>> Start Dataset records
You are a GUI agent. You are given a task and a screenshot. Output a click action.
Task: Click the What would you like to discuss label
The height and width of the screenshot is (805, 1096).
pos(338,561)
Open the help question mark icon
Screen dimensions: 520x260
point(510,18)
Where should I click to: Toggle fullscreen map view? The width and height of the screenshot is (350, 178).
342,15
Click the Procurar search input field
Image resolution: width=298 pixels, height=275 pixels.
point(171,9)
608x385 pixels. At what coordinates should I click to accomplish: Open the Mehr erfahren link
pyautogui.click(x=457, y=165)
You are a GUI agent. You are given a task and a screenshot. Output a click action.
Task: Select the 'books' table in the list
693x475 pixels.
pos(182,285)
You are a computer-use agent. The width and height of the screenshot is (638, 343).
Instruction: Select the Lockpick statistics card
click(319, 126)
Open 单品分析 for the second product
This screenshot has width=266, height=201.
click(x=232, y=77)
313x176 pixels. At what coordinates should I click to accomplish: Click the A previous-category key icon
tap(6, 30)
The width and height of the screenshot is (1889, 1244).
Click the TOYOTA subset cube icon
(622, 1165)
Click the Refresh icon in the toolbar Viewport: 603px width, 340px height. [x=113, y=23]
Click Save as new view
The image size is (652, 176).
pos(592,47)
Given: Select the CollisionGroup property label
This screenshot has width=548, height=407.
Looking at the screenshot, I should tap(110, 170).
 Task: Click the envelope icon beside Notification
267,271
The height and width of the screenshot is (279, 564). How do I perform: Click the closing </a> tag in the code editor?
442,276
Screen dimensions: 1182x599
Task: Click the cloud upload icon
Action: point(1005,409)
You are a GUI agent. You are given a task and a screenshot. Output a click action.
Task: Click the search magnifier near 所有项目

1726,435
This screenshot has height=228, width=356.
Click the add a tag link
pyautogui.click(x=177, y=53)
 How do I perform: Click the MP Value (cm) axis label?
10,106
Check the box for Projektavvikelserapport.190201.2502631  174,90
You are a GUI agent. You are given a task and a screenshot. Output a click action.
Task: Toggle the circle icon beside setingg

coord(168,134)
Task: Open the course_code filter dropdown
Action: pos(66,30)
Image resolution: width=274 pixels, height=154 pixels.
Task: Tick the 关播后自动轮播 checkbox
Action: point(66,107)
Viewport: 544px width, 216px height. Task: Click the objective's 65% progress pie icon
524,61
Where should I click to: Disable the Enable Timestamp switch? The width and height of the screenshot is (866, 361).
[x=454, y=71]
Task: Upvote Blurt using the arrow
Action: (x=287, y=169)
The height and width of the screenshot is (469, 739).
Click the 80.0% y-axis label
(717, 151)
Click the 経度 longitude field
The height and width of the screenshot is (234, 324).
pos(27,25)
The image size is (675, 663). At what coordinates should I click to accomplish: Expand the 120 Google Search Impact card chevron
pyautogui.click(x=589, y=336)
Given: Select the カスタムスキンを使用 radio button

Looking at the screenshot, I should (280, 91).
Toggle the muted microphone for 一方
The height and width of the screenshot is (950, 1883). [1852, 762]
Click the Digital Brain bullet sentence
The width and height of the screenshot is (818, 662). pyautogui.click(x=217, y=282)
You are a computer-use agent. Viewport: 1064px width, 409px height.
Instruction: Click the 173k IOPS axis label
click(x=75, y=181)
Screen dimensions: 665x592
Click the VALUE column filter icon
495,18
>> End Dataset records
• What to do
Reproduce every line of the entries above verbatim, without changing anything.

• Written response
You are a GUI agent. You are given a task and a screenshot. Output a click action.
Task: Click the What would you like to discuss label
The height and width of the screenshot is (805, 1096).
pos(338,561)
Open the help question mark icon
Screen dimensions: 520x260
point(510,18)
Where should I click to: Toggle fullscreen map view? The width and height of the screenshot is (350, 178).
342,15
Click the Procurar search input field
Image resolution: width=298 pixels, height=275 pixels.
point(171,9)
608x385 pixels. At what coordinates should I click to accomplish: Open the Mehr erfahren link
pyautogui.click(x=457, y=165)
You are a GUI agent. You are given a task and a screenshot. Output a click action.
Task: Select the 'books' table in the list
693x475 pixels.
pos(182,285)
You are a computer-use agent. The width and height of the screenshot is (638, 343).
Instruction: Select the Lockpick statistics card
click(319, 126)
Open 单品分析 for the second product
This screenshot has width=266, height=201.
click(x=232, y=77)
313x176 pixels. At what coordinates should I click to accomplish: Click the A previous-category key icon
tap(6, 30)
The width and height of the screenshot is (1889, 1244).
Click the TOYOTA subset cube icon
(622, 1165)
Click the Refresh icon in the toolbar Viewport: 603px width, 340px height. [x=113, y=23]
Click Save as new view
The image size is (652, 176).
pos(592,47)
Given: Select the CollisionGroup property label
This screenshot has width=548, height=407.
Looking at the screenshot, I should tap(110, 170).
 Task: Click the envelope icon beside Notification
267,271
The height and width of the screenshot is (279, 564). How do I perform: Click the closing </a> tag in the code editor?
442,276
Screen dimensions: 1182x599
Task: Click the cloud upload icon
Action: point(1005,409)
You are a GUI agent. You are given a task and a screenshot. Output a click action.
Task: Click the search magnifier near 所有项目

1726,435
This screenshot has height=228, width=356.
Click the add a tag link
pyautogui.click(x=177, y=53)
 How do I perform: Click the MP Value (cm) axis label?
10,106
Check the box for Projektavvikelserapport.190201.2502631  174,90
You are a GUI agent. You are given a task and a screenshot. Output a click action.
Task: Toggle the circle icon beside setingg

coord(168,134)
Task: Open the course_code filter dropdown
Action: pos(66,30)
Image resolution: width=274 pixels, height=154 pixels.
Task: Tick the 关播后自动轮播 checkbox
Action: point(66,107)
Viewport: 544px width, 216px height. Task: Click the objective's 65% progress pie icon
524,61
Where should I click to: Disable the Enable Timestamp switch? The width and height of the screenshot is (866, 361).
[x=454, y=71]
Task: Upvote Blurt using the arrow
Action: (x=287, y=169)
The height and width of the screenshot is (469, 739).
Click the 80.0% y-axis label
(717, 151)
Click the 経度 longitude field
The height and width of the screenshot is (234, 324).
pos(27,25)
The image size is (675, 663). At what coordinates should I click to accomplish: Expand the 120 Google Search Impact card chevron
pyautogui.click(x=589, y=336)
Given: Select the カスタムスキンを使用 radio button

Looking at the screenshot, I should (280, 91).
Toggle the muted microphone for 一方
The height and width of the screenshot is (950, 1883). [1852, 762]
Click the Digital Brain bullet sentence
The width and height of the screenshot is (818, 662). pyautogui.click(x=217, y=282)
You are a computer-use agent. Viewport: 1064px width, 409px height.
Instruction: Click the 173k IOPS axis label
click(x=75, y=181)
Screen dimensions: 665x592
Click the VALUE column filter icon
495,18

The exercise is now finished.